Bahsi geçen kişiyi bir bahane ile götürmüşler yerin bir kaç kat altına… Tehlikenin nereden geleceği de belli değil, kimin ne yapacağı da… Bağlısınız. Gözleriniz bağlı… Muhtelif yerlerinize muhtelif darbeler iniyor… ama… diyordu… ama kulaklarınıza bağıran başka insanların sesi geliyor, siz de bağırmaya başlıyorsunuz ve bağırmaktan utanmıyorsunuz artık…. Belki en güzel yeri buydu o acılı hikayenin…
Ancak rahatsız edici bir benzerlik taşıyordu, bütün süreç, hepimizin bildiği ya da bildirildiği… Düşünüp durdum da hani, bu benzerlik, yakınlık neye idi, hangi duyguya.
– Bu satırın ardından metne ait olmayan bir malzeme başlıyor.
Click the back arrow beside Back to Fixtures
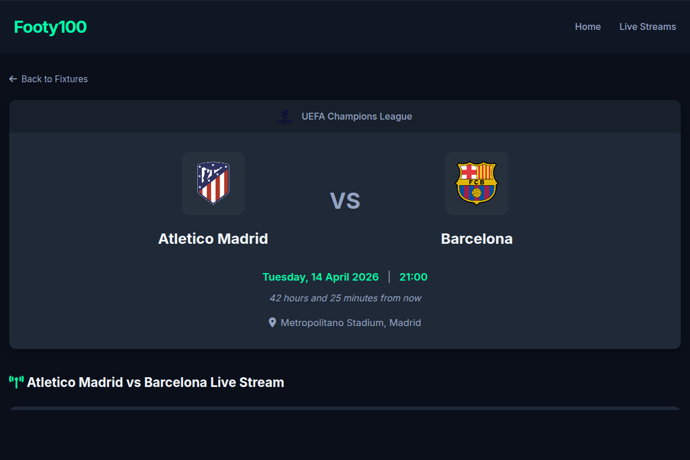 (13, 79)
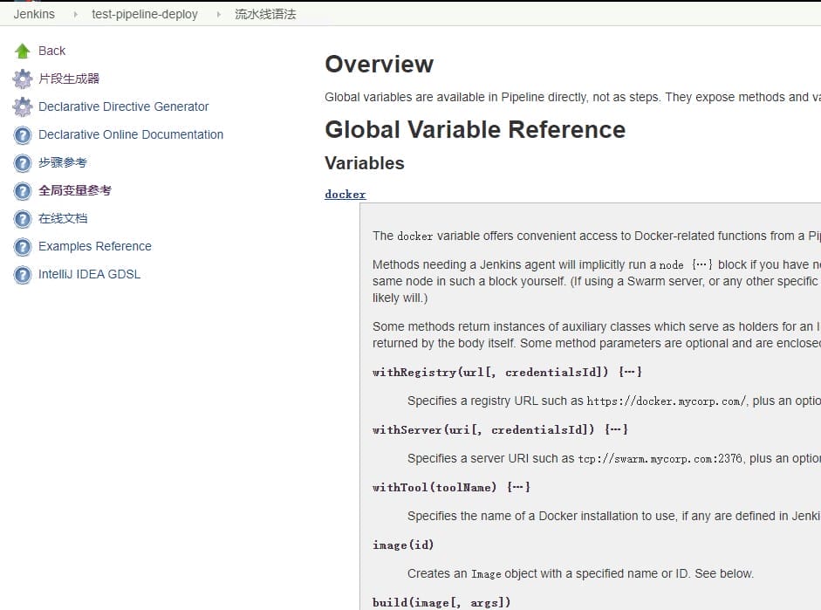Click the green Back arrow icon

tap(23, 51)
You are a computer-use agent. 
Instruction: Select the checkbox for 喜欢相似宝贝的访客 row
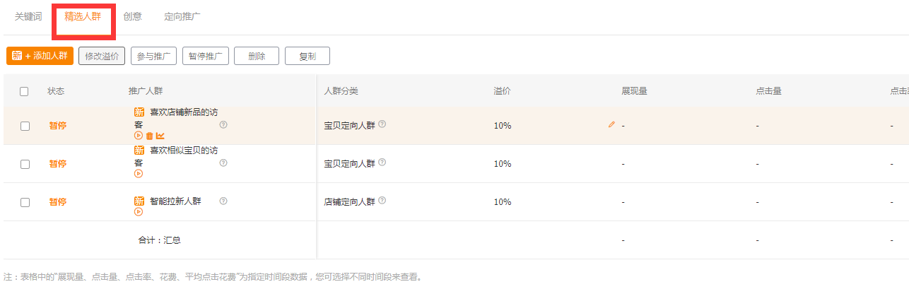point(25,164)
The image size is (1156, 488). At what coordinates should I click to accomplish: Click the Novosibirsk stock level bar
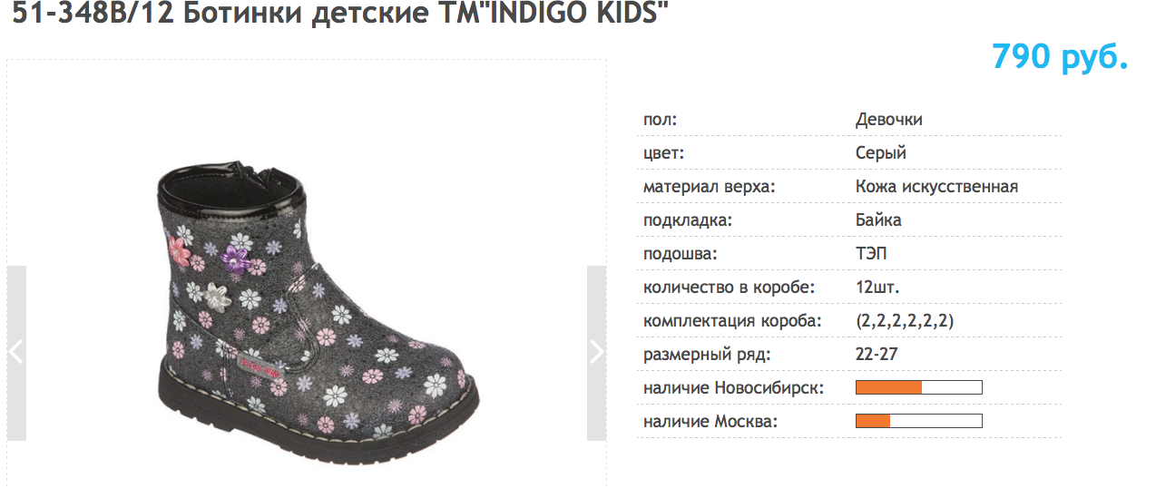coord(918,388)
Zira açıktı aslında, duymazdan gelsem de tahminperest yürek ve beyin sentezimin bana bağırdığına…
İşkence her yönüyle aşka benziyordu… Bu cümleyi ilk başta yadırgarsınız ama… Ya da aşk acısının herkesin bildiği o derbederdar acısını aklınıza getiriverirsiniz… Oysa o değil söylemek istediğim… Sadece acı temelli olmayan, ciddi bir benzerlik var.
Mesela aynen anlatılan o öyküde olduğu gibi bağırmaktan utanmazsınız. Gururun üstüne çıkıveren ve bağırmaktan, ağlamaktan utanmadığınız, hani o ayrılma korkusunun kavuşmuş olmanıza rağmen o saate damgasını vurduğu an… Hatta bir de iki, üç, beş küçük sorun varsa ama bu sorun o kadar içinizde, hatta gözünüzün önünde olduğu için size dağ gibi, taş gibi, kocaman ve sarp bir kaya gibi gelirse… gitme demekten affet demekten utanmadığınız, korkmadığınız an… Gurur mu? Onun yanında ne dir ki gurur? Elinizin kiri… İşte bu yüzden bağırmaktan utanmazsınızdır da aslında.
Gözünüz de eliniz de bağlıdır. Karşılaştığınız şeyin büyüklüğüne, yüceliğine, güzelliğine gözleriniz dahil hiçbir beden parçanız inanamaz ve gizleseniz mi yoksa herkese haykırsanız mı daha az üzüleceğinizi, telaş edeceğinizi bilemezsiniz. Gözleriniz bağlıdır. Hani kör aşık derler ya. Ondan başka herkes onun hemcinsinden çok sizin hemcinsinizdir, o ise tek karşıtlığınızdır. Issız ya da ıslı bir ada ya da anakara da olsa, her koşulda ancak ona bağlısınızdır. Eliniz kolunuz da bağlıdır zira, tepki veremezsiniz maşuğu olduğunuzdan başkasına. Her şey ikinci sınıftır, ona hissettiğiniz ve kalbinizin birinci sınıf mevkiinden bir pınar gibi fışkıran duygularınızın yanında… Kal dese dayanamaz kalır ancak git dese durup durup kal denmesini bekler ve gidemezsiniz. Gitseniz bile gözünüzü arkada unutursunuz… İşte bu yüzden gözünüz de eliniz de kolunuz da ve hatta ayaklarınız da bağlıdır aslında.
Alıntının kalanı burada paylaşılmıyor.